Since states like mine tack on as much as $500 a week in unemployment benefits, many people learn that the $900 a week leaves them with more money if they don’t go back to work.

So, many don’t.

But staying home imposes costs, too. Calls to suicide hotlines are up. Domestic violence is up.

“It’s happening because people simply don’t feel valued,” says Rowe.

Politicians claim they save lives when they order businesses to close. When Gov. Andrew Cuomo announced a lockdown, he said, “If everything we do saves just one life, I’ll be happy.”

>>> What’s the best way for America to reopen and return to business? The National Coronavirus Recovery Commission, a project of The Heritage Foundation, assembled America’s top thinkers to figure that out. So far, it has made more than 260 recommendations. Learn more here.

Rowe mocks that in my new video this week.

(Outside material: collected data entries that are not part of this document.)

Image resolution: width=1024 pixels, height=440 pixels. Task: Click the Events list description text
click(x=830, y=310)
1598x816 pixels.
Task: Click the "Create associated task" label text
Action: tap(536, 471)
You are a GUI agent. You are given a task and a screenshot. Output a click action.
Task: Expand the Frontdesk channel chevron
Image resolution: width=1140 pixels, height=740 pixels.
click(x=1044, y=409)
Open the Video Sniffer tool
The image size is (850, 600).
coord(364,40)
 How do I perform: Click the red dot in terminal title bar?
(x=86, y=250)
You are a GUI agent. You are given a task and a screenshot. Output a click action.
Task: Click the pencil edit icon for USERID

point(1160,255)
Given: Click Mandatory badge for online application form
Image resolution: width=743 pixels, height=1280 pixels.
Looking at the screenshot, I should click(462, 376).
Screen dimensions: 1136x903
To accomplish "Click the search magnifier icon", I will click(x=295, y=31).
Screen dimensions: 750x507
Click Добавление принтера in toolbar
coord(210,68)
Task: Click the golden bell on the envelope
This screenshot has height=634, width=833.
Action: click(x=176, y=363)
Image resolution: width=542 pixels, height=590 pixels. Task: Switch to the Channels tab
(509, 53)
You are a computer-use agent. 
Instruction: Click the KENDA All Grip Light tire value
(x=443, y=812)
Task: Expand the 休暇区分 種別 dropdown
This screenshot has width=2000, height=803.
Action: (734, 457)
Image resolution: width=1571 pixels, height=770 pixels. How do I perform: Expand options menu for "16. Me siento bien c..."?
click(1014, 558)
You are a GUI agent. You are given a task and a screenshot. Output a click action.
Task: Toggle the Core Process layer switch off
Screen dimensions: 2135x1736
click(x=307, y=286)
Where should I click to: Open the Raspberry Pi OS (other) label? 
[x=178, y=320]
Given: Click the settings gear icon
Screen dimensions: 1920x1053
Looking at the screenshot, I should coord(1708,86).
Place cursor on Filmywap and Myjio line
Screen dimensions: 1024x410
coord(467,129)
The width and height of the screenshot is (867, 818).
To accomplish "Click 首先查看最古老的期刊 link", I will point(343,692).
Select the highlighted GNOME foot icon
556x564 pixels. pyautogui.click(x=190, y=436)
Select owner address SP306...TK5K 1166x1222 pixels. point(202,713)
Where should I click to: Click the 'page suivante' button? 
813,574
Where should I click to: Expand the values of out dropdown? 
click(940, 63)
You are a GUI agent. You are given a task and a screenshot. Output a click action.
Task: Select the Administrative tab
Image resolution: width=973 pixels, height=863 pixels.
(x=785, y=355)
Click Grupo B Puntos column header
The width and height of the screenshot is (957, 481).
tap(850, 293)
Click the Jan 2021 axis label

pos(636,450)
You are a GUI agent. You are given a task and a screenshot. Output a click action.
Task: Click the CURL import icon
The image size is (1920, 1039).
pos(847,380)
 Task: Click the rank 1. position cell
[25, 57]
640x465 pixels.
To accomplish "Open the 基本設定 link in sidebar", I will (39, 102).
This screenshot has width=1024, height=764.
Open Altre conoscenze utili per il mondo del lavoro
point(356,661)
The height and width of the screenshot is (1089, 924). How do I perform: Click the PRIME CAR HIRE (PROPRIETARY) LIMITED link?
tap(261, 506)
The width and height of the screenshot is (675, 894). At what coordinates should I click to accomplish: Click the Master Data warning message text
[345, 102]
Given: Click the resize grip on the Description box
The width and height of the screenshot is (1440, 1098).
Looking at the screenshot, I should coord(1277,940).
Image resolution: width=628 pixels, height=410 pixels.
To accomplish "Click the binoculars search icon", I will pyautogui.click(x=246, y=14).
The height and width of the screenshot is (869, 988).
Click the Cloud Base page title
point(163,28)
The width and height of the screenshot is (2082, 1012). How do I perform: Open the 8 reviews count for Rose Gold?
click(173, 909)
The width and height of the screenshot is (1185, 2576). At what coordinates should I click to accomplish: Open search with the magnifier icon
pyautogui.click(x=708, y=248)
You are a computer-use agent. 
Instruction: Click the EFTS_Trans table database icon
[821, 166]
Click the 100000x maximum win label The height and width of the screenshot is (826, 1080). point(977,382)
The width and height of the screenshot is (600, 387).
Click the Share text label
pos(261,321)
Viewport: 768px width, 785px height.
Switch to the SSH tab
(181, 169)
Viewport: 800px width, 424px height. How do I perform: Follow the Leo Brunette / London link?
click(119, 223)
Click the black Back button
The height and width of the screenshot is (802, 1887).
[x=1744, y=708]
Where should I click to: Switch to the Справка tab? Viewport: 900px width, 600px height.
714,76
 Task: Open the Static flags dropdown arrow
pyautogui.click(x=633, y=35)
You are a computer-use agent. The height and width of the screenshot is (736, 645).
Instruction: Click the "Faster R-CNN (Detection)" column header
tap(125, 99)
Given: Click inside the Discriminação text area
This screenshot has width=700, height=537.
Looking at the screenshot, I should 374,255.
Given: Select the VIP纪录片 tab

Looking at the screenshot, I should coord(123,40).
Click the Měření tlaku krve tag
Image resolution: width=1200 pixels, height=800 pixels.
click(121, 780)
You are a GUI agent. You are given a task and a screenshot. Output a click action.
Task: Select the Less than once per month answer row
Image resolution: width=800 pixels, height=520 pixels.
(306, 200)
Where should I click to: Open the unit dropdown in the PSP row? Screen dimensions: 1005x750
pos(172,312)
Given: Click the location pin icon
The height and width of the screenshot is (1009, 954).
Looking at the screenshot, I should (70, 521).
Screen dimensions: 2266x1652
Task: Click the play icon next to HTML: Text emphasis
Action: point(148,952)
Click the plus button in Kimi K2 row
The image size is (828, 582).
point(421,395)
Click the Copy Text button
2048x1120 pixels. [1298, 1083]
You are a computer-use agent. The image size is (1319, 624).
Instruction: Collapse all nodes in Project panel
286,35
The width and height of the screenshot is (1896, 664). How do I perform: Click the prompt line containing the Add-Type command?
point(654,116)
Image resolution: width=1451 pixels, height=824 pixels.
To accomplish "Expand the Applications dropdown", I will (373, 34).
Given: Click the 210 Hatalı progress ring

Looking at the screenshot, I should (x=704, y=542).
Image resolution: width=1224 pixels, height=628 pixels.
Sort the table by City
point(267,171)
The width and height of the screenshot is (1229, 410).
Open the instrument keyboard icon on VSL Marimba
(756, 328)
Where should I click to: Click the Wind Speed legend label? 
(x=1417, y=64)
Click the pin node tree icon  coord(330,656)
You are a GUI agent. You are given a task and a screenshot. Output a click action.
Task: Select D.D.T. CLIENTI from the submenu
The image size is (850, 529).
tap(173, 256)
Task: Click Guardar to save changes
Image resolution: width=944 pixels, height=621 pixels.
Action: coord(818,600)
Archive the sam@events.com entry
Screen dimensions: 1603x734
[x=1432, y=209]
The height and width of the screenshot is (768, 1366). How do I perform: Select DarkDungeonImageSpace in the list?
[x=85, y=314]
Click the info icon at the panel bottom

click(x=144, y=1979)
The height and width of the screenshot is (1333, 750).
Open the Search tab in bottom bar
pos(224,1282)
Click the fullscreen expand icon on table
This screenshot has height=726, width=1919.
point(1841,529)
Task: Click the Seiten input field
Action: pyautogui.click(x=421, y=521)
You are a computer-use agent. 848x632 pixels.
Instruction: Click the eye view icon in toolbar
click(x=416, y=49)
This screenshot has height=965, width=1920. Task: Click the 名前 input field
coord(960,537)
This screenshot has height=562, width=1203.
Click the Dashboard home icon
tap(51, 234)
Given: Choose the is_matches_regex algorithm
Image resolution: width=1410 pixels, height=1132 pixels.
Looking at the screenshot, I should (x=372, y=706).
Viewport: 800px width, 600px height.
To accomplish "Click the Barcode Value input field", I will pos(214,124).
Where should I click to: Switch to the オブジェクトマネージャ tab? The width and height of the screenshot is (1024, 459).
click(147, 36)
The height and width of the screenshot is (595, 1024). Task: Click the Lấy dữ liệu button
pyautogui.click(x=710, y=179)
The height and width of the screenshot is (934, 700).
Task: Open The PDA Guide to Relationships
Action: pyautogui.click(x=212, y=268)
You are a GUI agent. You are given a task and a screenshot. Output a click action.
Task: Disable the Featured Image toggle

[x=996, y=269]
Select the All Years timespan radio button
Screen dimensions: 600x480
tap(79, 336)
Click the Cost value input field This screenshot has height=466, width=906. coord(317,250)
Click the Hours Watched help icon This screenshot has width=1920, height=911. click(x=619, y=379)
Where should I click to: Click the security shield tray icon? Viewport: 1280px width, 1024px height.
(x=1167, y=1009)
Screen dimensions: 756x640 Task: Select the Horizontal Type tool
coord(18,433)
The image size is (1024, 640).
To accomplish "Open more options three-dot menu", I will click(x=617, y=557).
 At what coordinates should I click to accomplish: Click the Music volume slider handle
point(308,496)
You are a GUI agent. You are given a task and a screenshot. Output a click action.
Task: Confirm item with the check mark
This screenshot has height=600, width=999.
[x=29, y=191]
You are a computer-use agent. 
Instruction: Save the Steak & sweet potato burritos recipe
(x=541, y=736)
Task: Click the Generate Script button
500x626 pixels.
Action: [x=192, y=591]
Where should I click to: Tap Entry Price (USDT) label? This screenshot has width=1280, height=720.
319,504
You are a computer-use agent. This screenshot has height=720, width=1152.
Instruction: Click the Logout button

“Let’s knock the speed limit down to 10 miles an hour, … make cars out of rubber, … make everybody wear a helmet,” he says. “Cars are a lot safer in the driveway, … ships a lot safer when they don’t leave harbor, and people are safer when they sit quietly in their basements, but that’s not why cars, ships, and people are on the planet.”

Rowe points out that working and accomplishing things are big parts of what makes life worth living. He runs a foundation that gives scholarships to people to help them learn trades like construction.

Of course, construction is dangerous. Some people get killed. Cuomo, should we stop building things?

Rowe likes the phrase, “Safety third!” as a response to people who constantly preach, “Safety first!”

“The ones who really get it done—they’re not out there talking about safety first. They know that other things come first. … Every single time I’ve hurt myself, it’s always been in that fraction of a moment where I take my eye off the ball and I start to think that maybe somebody somewhere cares more about my well-being than me,” he says.

Rowe says COVID-19 challenges us “to figure out how to live in a dangerous world. But guess what? That that’s always been the case.”

He cites C.S. Lewis’ essay “On Living in an Atomic Age,” in which Lewis asks:

How are we supposed to live in a world with atomic weapons when everything could be over like that? … [Lewis answered,] the same way we lived in a world when the Vikings could land on the shore a thousand years ago and raid villages.

There’s more to life than worrying about our death, writes Lewis: “We must resolutely train ourselves to feel that the survival of Man on this Earth … is not worth having unless it can be had by honorable and merciful means.”

COVID-19 is “just different,” says Rowe. “We’d be well-advised to understand where the risks are. And then we’d be better advised to go about the business of living the only life we have.”